In [None]:
%reload_ext nb_black

# Kidney Treatment Analysis

You have data collected about an experimental kidney treatmeant, and you want to decide which treatment is more effective: A or B.

In [None]:
import pandas as pd
import numpy as np
from scipy import stats
import matplotlib.pyplot as plt

%matplotlib inline

data_url = "https://tf-assets-prod.s3.amazonaws.com/tf-curric/data-science/kidney_stone_data.csv"

* Read and inspect the data.  Do we have any missing values to deal with?

In [None]:
kidney_df = pd.read_csv(data_url)
kidney_df.head()

Which treatment is more successful? How do we go about investigating this?

* Investigate the `pd.crosstab()` function and use it as a way to assess treatment A vs B.
* What do you conclude?

We could more formally analyze these numbers with a $\chi^2$ ("chi square") test of independence.  See more on what this procedure is doing in this video from [Khan Academy](https://www.khanacademy.org/math/ap-statistics/chi-square-tests/chi-square-tests-two-way-tables/v/chi-square-test-association-independence).

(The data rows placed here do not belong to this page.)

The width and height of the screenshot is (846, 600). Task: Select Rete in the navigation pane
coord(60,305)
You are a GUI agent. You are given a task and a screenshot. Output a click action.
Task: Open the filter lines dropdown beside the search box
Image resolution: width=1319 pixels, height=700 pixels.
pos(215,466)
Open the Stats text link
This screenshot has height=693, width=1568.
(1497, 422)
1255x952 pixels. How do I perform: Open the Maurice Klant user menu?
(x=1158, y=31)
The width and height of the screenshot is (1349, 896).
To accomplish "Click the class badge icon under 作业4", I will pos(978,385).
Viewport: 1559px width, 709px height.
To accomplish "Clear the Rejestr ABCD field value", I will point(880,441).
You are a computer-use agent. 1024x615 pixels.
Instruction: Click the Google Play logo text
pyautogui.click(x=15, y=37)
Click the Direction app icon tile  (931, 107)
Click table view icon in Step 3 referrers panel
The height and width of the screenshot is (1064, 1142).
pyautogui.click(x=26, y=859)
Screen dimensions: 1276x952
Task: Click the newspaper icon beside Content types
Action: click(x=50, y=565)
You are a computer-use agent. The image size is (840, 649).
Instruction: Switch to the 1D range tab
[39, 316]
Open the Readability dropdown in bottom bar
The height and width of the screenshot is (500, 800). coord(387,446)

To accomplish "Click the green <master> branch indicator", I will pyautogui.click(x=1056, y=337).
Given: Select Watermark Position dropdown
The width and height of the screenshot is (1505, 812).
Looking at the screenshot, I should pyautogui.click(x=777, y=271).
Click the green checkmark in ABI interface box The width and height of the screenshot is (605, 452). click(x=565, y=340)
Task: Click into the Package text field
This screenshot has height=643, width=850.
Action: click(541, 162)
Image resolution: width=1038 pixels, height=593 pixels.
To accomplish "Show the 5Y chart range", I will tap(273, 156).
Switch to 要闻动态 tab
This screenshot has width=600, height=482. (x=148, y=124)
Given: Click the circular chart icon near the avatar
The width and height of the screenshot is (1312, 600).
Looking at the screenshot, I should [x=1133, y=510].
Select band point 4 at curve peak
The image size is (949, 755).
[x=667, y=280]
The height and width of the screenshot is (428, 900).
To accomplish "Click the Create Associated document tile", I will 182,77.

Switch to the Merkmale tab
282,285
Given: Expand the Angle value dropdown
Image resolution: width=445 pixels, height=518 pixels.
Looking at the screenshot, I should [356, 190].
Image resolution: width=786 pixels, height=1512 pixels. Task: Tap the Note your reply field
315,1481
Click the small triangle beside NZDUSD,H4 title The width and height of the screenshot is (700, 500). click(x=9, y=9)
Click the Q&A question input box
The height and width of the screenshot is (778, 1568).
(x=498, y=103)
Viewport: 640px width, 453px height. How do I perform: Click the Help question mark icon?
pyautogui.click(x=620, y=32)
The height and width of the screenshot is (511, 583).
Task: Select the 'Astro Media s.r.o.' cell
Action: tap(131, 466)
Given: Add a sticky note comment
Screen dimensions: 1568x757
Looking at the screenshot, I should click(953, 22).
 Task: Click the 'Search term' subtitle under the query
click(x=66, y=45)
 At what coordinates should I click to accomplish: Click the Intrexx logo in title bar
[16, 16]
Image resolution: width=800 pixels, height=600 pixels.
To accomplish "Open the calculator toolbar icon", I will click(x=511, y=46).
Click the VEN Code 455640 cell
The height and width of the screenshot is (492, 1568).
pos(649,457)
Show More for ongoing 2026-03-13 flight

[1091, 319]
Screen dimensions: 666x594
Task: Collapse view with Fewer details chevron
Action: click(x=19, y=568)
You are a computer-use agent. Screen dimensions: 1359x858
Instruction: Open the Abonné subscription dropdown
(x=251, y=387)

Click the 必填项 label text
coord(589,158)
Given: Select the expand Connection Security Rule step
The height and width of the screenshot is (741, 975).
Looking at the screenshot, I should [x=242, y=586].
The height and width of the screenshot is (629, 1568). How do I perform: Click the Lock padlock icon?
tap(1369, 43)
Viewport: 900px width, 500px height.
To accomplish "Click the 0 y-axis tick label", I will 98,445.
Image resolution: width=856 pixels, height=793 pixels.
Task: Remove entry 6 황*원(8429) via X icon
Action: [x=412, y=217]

What do you conclude from this test?

In [None]:
# Input your crosstab here w/o normalizing or row/col totals
crosstab = ____
chi2, p, df, expected = stats.chi2_contingency(crosstab)
p

Now, include the `'stone_size'` column in your crosstab analysis.

What do you conlude?

The small effect seen in the success rates has reversed! For all stone sizes, treatment A has a higher success rate than treatment B. This is an example of Simpson's paradox:

> Simpson's paradox (or Simpson's reversal, Yule–Simpson effect, amalgamation paradox, or reversal paradox) is a phenomenon in probability and statistics, in which a trend appears in several different groups of data but disappears or reverses when these groups are combined.

from [Wikipedia](https://en.wikipedia.org/wiki/Simpson%27s_paradox)

----

If we were to run a $\chi^2$ test of independence:

In [None]:
# Input your crosstab here w/o normalizing or row/col totals
crosstab = ____
chi2, p, df, expected = stats.chi2_contingency(crosstab)
p

# Let's p-hack!

First, let's go over the theory behind it

### Sample size and the t statistic

In a t-test, the p value is directly related to t statistic.  As t increases, p decreases.  The definition of t is below.

$$t = \frac{signal}{noise} = \frac{\overline{x}_{1}-\overline{x}_{2}}{\sqrt{\frac{s_{1}^{2}}{n_{1}}+\frac{s_{2}^{2}}{n_{2}}}}$$

The denominator (aka $noise$) is the component that is affected by sample size.  The intuition behind this is that as your sample increases you should be drowning out the 'noisy' observations and the result is less noise overall.

This means as as `n` increases, our denominator decreases.  In fractions/division, when we hold the numerator constant and the denominator gets smaller, the result gets larger (e.g. $\frac{1}{4} = 0.25$ & $\frac{1}{2} = 0.5$).

All of this builds up to... our t statistic will get larger as `n` increases (assuming everything else stays relatively the same).

----

Enough with the theory, prove it.  We have 2 means and standard deviations defined below.

In [None]:
mean_x1 = 11
mean_x2 = 10
std_x1 = 2
std_x2 = 2

* Write a `for` loop that loops over the different values in the `ns` list
* In each iteration, calculate a `t` and `p` value for the given means, standard deviations, and value of `n` (assume both groups had `n` observations).
* Store the p values in a list to print/plot the relationship between p and n

In [None]:
ns = [10, 50, 100, 500, 1000, 5000]
ps = []
for ____:
    signal = ____
    noise = ____
    t = ____

    # Look up p value for given value of t and sample size
    p = stats.t.sf(np.abs(t), 2 * n - 2) * 2
    ____

### Sample size and the confidence interval

The formula we've been using for a 95% confidence interval for a t-test is shown below.  Reason out what will happen to our confidence interval as sample size increases.

$$\overline{X}_{1}-\overline{X}_{2} \pm 1.96 * {\sqrt{\frac{s_{1}^{2}}{n_{1}}+\frac{s_{2}^{2}}{n_{2}}}}$$

Write a for loop similar to the one above but this time with a focus on confidence intervals.  What happens to the confidence interval as n increases?